Unity Blog Post About Pricing Changes

 

As you may recall, last week Unity announced some pretty major price changes.  The response has not exactly been great, especially among those that purchased their PRO license outright.  Yesterday, Unity co-founder and CTO Joachim Ante released this blog post explaining the move to a subscription model:

Why Subscription?

When we started Unity, we would ship Unity every once in a while on just 2 platforms. Initially just Aras and I, gradually adding a couple engineers every few months. We’d decide on a couple major features and focus working on that for a year and a bit, go through beta and then ship it.

Today Unity lets you target 28 platforms. No one targets all platforms at the same time, but the ability to choose to easily switch your game to any platform gives Unity developers incredible advantages.

Each platform is supported by a team of dedicated engineers. We have teams focused on different areas of the engine, working on improving each major area all the time.

We ship a patch release every week. Supported by the awesome Sustained Engineering team.

We ship point releases with major new features and improvements multiple times per year.

All of this is necessary because the platforms we support rapidly change. In today’s world, we can’t leave customers behind for a year because we are in the process of releasing a major version. We think it would be very bad for Unity developers if we held features for a full number release, rather than launch these features along the way, when they are ready.

With this in mind, we want to be clear. There will be no major Unity 6 release.
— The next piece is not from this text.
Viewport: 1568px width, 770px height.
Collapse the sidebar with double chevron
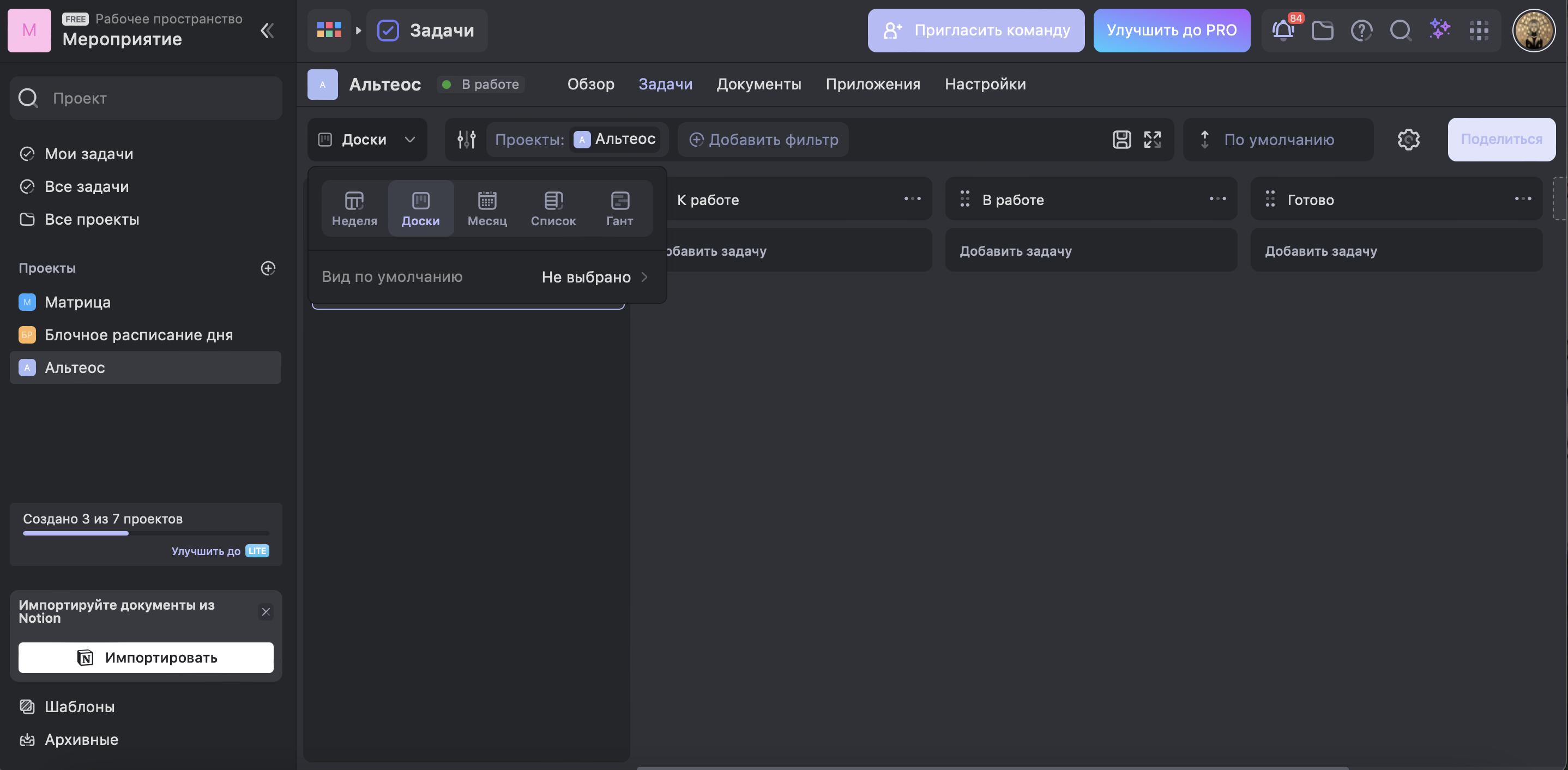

In the dev team we wanted to stop doing major releases for a long time. With the major releases model we had done up until Unity 5, it has always forced us to bundle up a bunch of features and release them in one big splash. Usually it results in that good & complete features would be artificially held back for a long time while other features are still maturing, and eventually releasing some of these features before they are ready. All in the name of creating one big splashy release that customers feel is worth upgrading to. It’s what we did because we had to in a model where we worked toward an unnatural new major release every few years. This is not some evil marketing team pushing for it, it is the inherent nature of that business model. It was always a painful process for us and you and it really serves no one.

With our switch to subscription we can make Unity incrementally better, every week. When a feature is complete, we will ship it. If it is not ready we will wait for the next point release.

Our switch to subscription is absolutely necessary in order for us to provide a robust and stable platform.

Pay to own!

Along with the new subscription model, we are introducing “pay to own”. After having paid for 24 months of subscription, you can stop paying and keep on using the version you have at that point. Of course, you would also stop getting new features, services or fixes; choice is yours.

If you are upgrading from a previously bought perpetual license of Unity and you are switching to subscription after March 2017,  then you get “pay to own” right away with your subscription license.

Pay to own applies to everyone; there’s no special “license option” you have to get. Simple!

Thanks for listening, I hope this gives some much needed background on our switch to subscription.

 

In some ways this move makes sense.  Both Unreal and Unity have moved to a more rapid release schedule, making make 1.0 releases somewhat of a thing of the past.  The problem for Unity is, they are selling software still using a version by version model, Unreal obviously don’t have this issue as their revenue is royalty based.  A quick look through the comments in response to this post show that the community isn’t exactly mollified at this point!  At first glance the Pay To Own license sounds like a good deal, but all that is really saying is, after 2 years of paying licensing fees you get a perpetual license for that version (and not further updates without a subscription).  Considering you could previously buy Unity outright for $1,500, “owning” it after 24 payments of $125 ($3,000) is only a deal if you are using all three versions, otherwise it’s a doubling of the price.

 

A point that might be somewhat confusing is There will be no major Unity 6 release. This is some truly horrible wording and is incredibly misleading.  Yes there will be a Unity 6, it just has absolutely no impact on licensing.  All subscriptions from Unity are now time limited, not release oriented.